Clair Patterson: The Real Life Clark Kent

We spoke about Thomas Midgley Jr, the genius but evil inventor. He was once described as a man who "had a more adverse impact on the atmosphere than any other single organism in Earth's history".  

Thanks to his work in leaded gasoline & chlorofluorocarbons, Midgely didn't exactly leave behind... a positive legacy. 


Clair Patterson, on the other hand, did the very opposite. 

Clair Patterson was the angel to Midgley's devil. While Midgely is responsible for killing millions, Patterson is responsible for saving millions. 

After all, they say that there is no good without evil, and no light without dark - This is the story of Clair Patterson, our modern-day Clark Kent. 
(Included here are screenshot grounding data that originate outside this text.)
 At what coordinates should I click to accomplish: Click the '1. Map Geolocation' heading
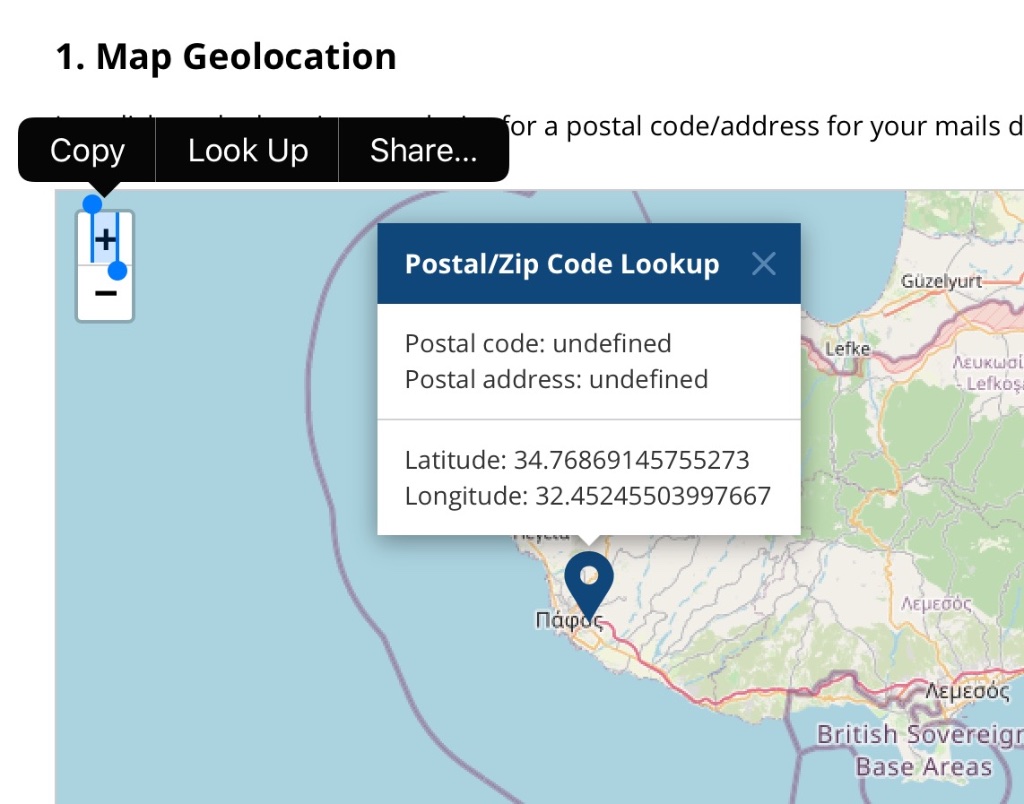226,57
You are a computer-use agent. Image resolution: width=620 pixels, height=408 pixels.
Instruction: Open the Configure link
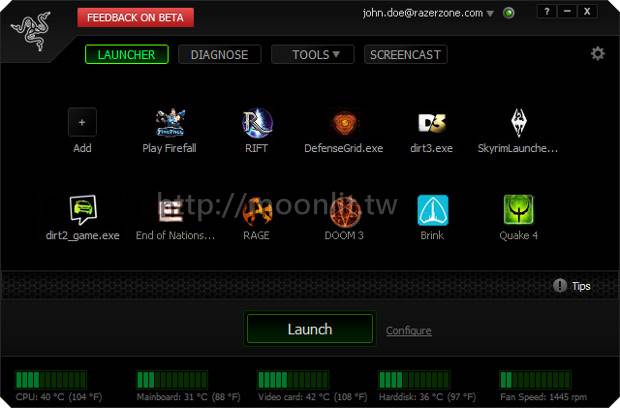point(408,331)
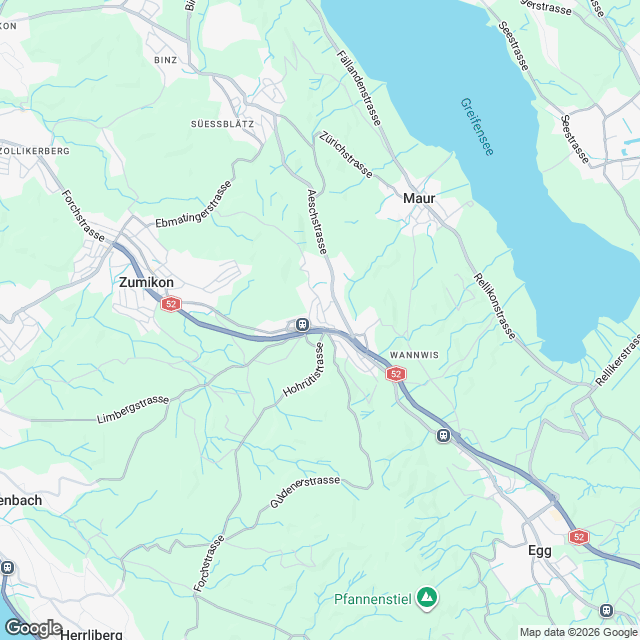640x640 pixels.
Task: Click the Pfannenstiel text label
Action: pos(373,600)
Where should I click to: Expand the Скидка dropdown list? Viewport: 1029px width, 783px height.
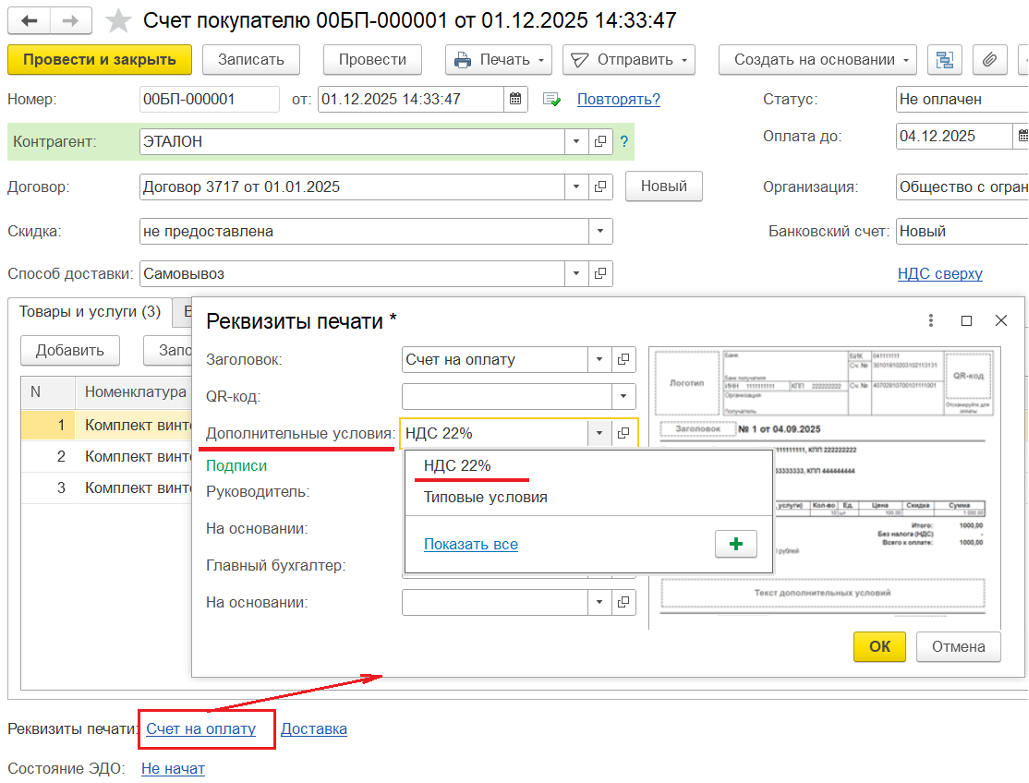click(600, 231)
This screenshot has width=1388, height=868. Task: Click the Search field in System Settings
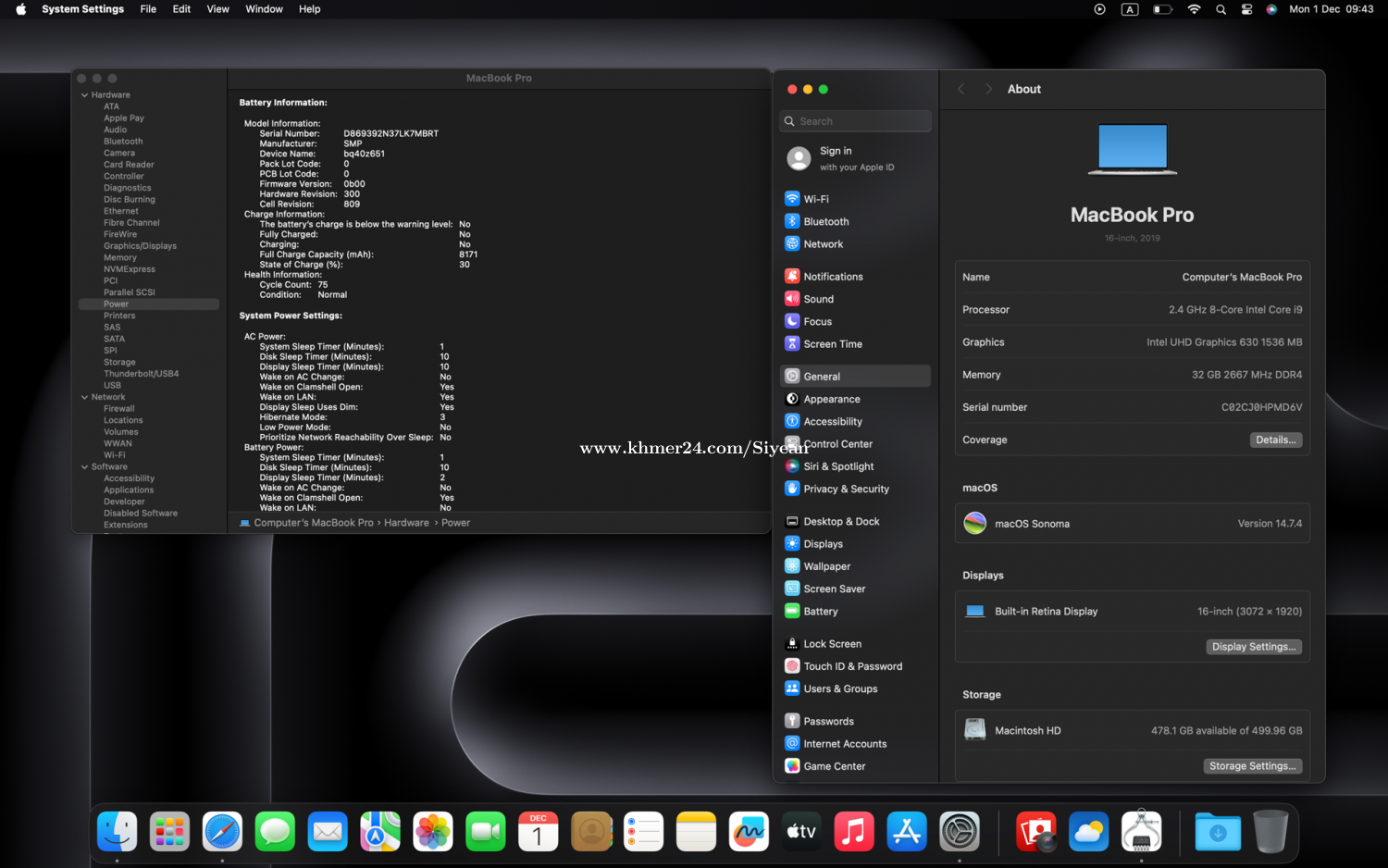coord(856,121)
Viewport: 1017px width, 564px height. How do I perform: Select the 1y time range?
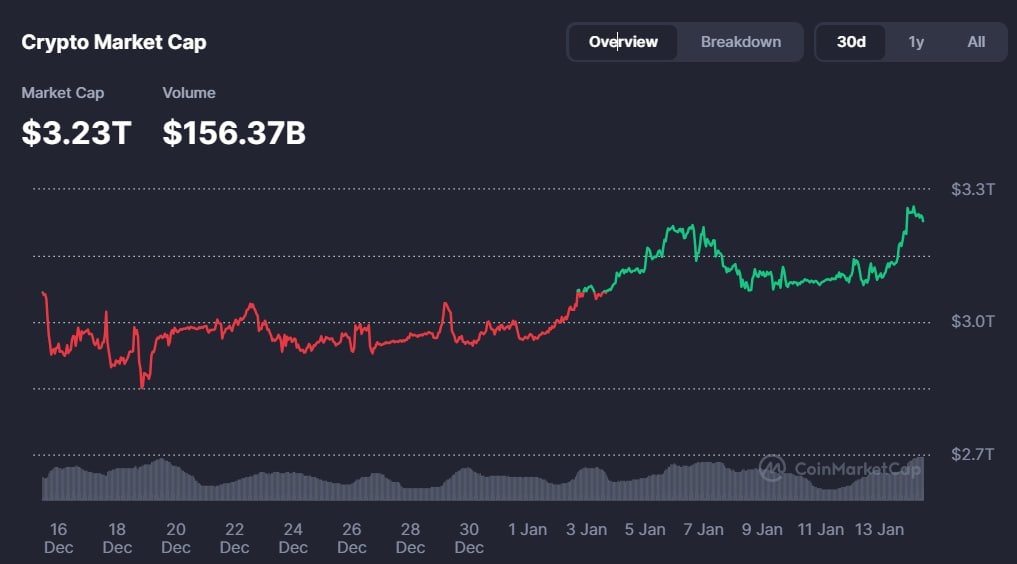coord(916,42)
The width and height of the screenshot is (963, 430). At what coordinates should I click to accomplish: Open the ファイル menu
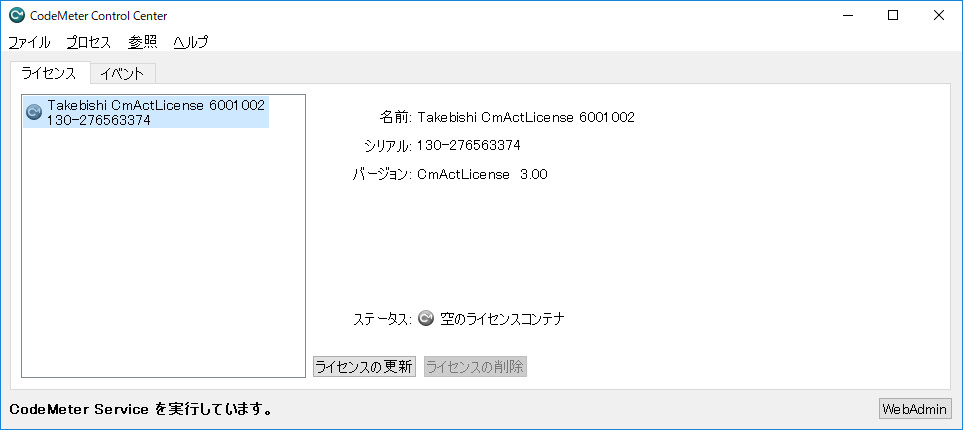pyautogui.click(x=29, y=42)
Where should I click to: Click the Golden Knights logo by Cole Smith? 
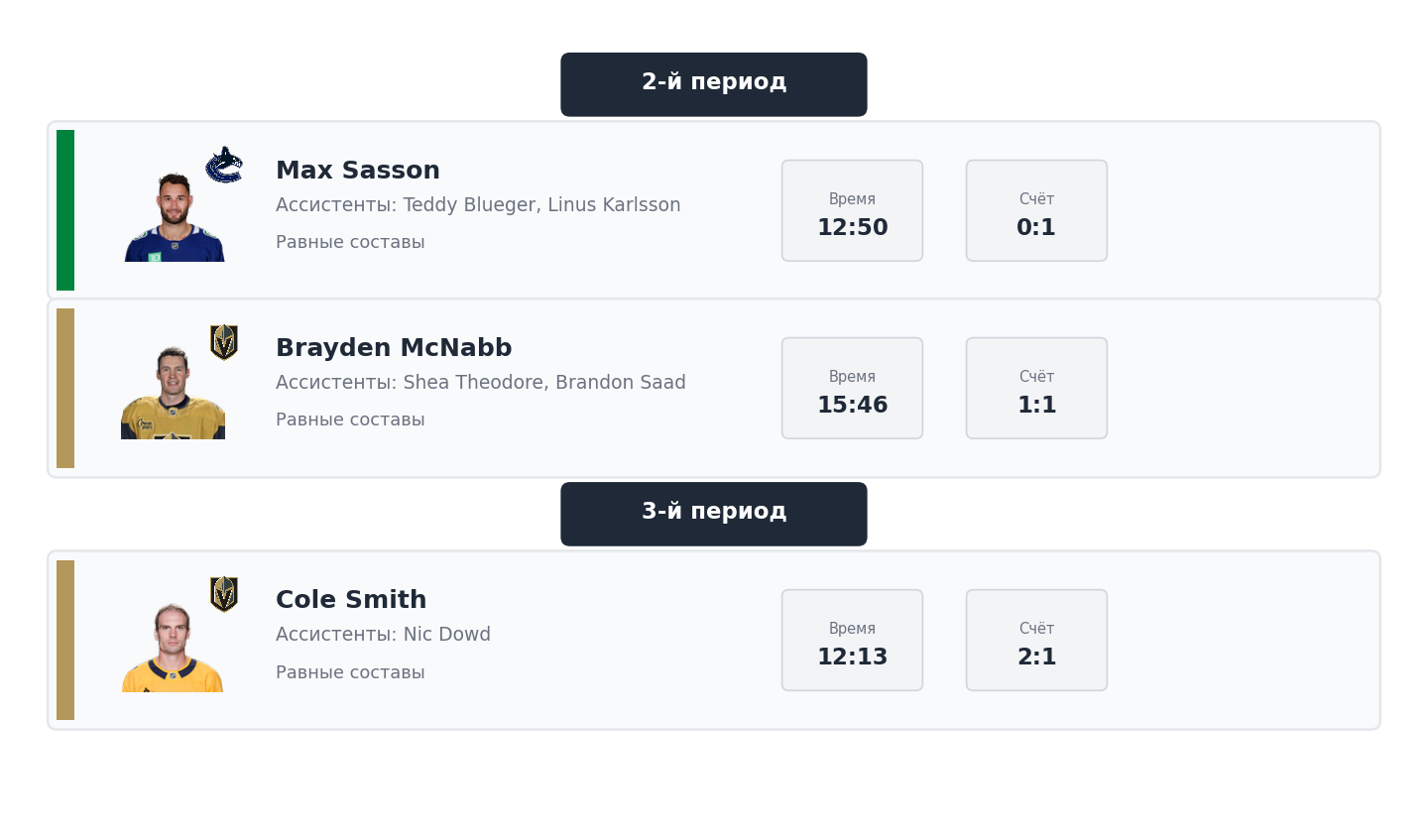tap(224, 594)
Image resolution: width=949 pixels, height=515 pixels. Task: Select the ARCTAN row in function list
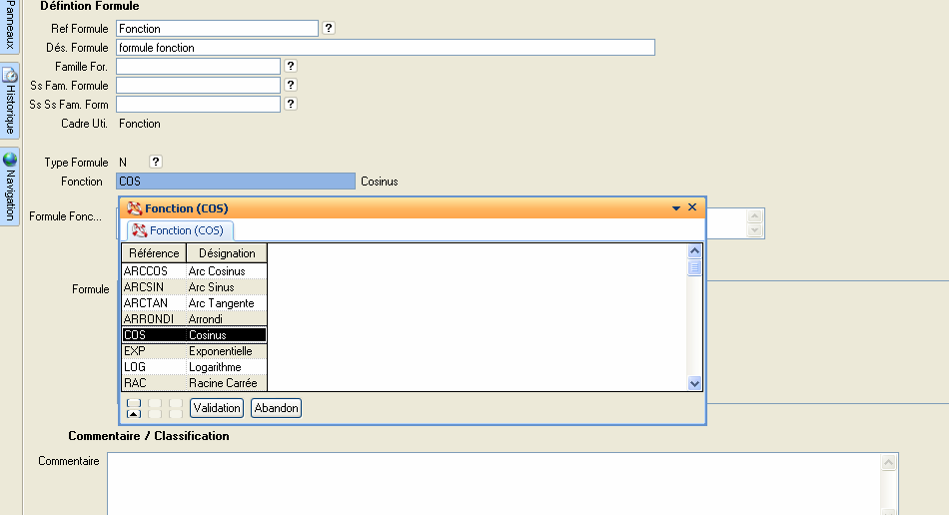194,303
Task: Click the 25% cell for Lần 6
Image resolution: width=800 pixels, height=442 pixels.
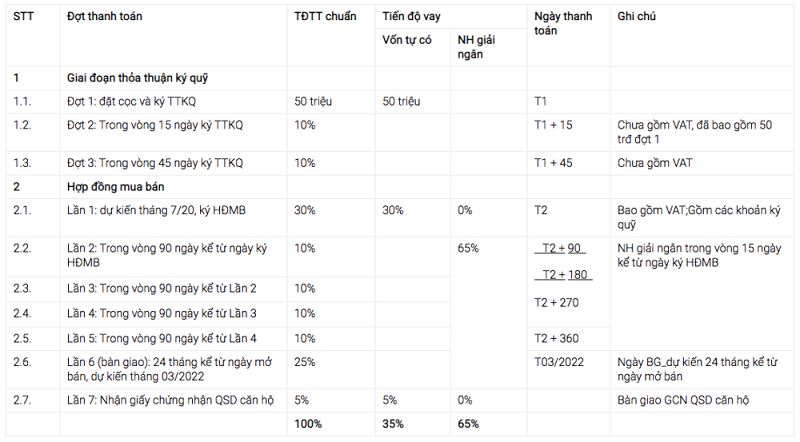Action: 305,359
 To begin, we need to go back and meet Clair Patterson in the year 1944. Mr Patterson was a young scientist who worked on the Manhatten Project. 

After the war, Patterson went back to university to get his PhD. 

At university, he was tasked with determining the age of the Earth. That's right. That was his assignment. The next time your boss hands you a project you think is hard, be grateful that you don't have to determine the AGE OF THE EARTH.

But boyyyyy, did he understand the assignment. 

The answer was in the planet's radioactive rocks. 


Quick chemistry lesson - Radioactive rocks such as Uranium degrade into multiple compounds until they finally degrade into stable lead. The rate of decay is consistent and can be measured. By measuring the ratio of Uranium to lead, in primordial rocks, Patterson was to determine the age of the Earth. 


However, as a practice run, he first tried this out on zircon rocks whose age AND Uranium to lead proportions were already known. 

This was where shit got freaky - the proportion of lead to uranium in the zircon rocks was bonkers. There was so much more lead than expected. Where the hell did all this extra lead come from? 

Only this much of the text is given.